America’s housing market staged a historic rally in June, with sales of existing homes surging 20.7 percent month-over-month, the biggest such increase on record.
The National Association of Realtors (NAR) said in a report on Wednesday that existing-home sales climbed to a seasonally adjusted annual rate of 4.72 million units last month, up from 3.91 million units in May, ending three straight months of declines.
“The sales recovery is strong, as buyers were eager to purchase homes and properties that they had been eyeing during the shutdown,” said Lawrence Yun, NAR’s chief economist.
Fueled by historically low mortgage rates and seeming to shrug off concerns about record-high unemployment amid the pandemic-ravaged economy, the surge in existing home sales represents the biggest gain since 1968 when the NAR started tracking the series.
“This revitalization looks to be sustainable for many months ahead as long as mortgage rates remain low and job gains continue,” Yun said.
Labor market data has shown steady improvement overall, with the number of new weekly unemployment claims falling from week to week from their April peak. Still, a resurgence of COVID-19 cases is chipping at the budding recovery, keeping over 32 million Americans on unemployment benefits and stalling the job recovery in states seeing a spike in cases.

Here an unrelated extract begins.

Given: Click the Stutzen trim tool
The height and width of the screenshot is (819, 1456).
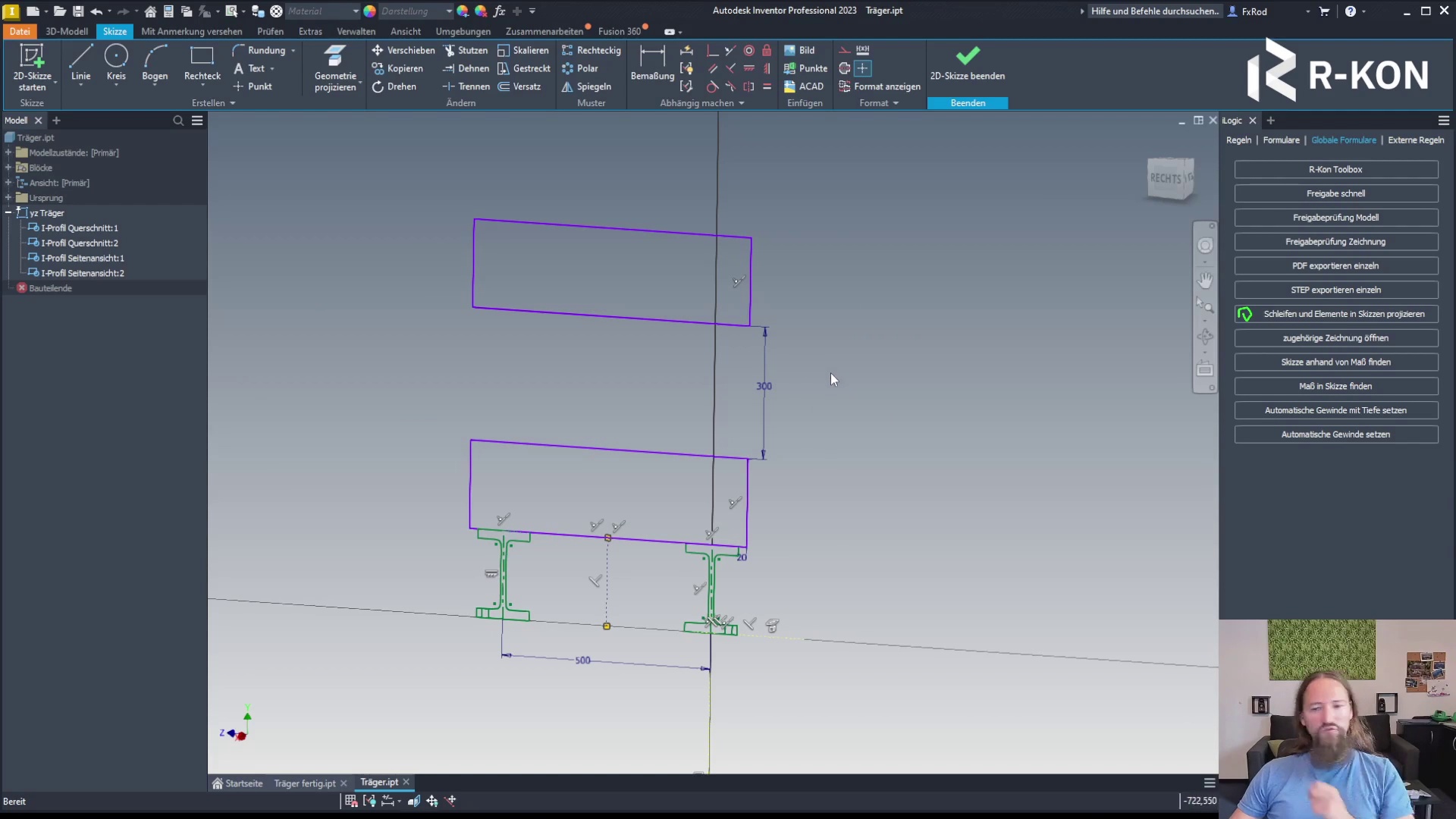Looking at the screenshot, I should (x=466, y=50).
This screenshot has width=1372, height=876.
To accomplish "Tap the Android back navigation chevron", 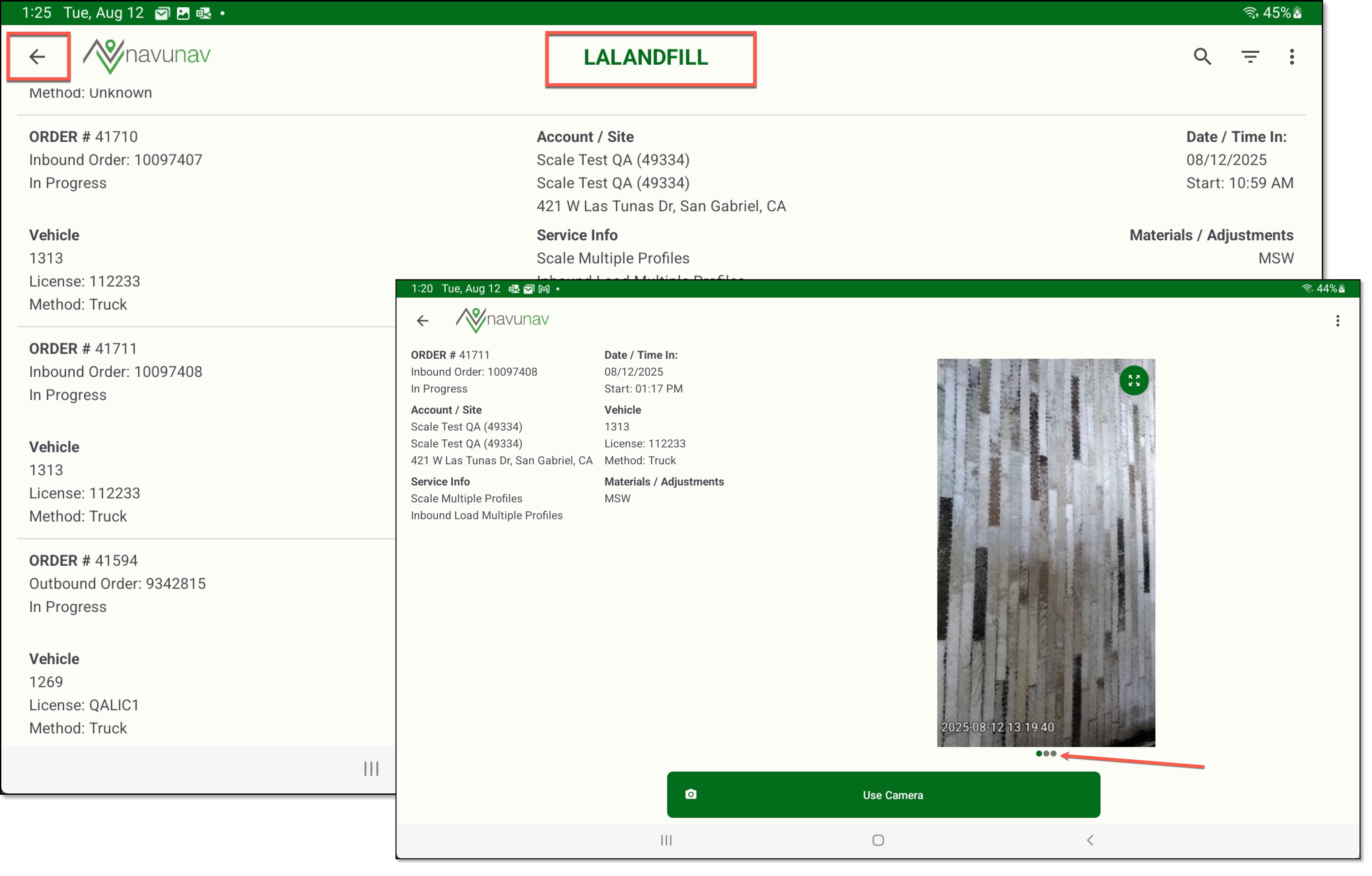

While the recent surge in infections has sapped consumer sentiment more broadly, with the University of Michigan consumer sentiment index falling from 78.1 in June to 73.2 in July, the pandemic has not had much of an impact on prospective homebuyers. The most recent housing trends report (pdf) from the National Association of Home Builders shows that the percentage of Americans considering buying a home in the next 12 months remains essentially unchanged in the second quarter of 2020, at 11 percent, compared to the same quarter last year, at 12 percent.
“In light of the COVID-19 crisis, this finding indicates that the overall number of Americans who want to buy a home has not been impacted by the pandemic,” the Association concluded in its report.
The 30-year fixed mortgage rate is at an average of 2.98 percent, the lowest since 1971, data from mortgage finance agency Freddie Mac indicates. Data last week showed homebuilding increased in June by the most in nearly four years amid reports of a growing demand for housing in suburbs and rural areas as more people shift to work-from-home arrangements amid the pandemic.
“Home building is coming back at a steady, if unspectacular pace,” said Robert Frick, corporate economist at Navy Federal Credit Union. “The numbers also verify that many people are leaving, or planning to leave, big cities as telecommuting becomes the norm for many businesses.”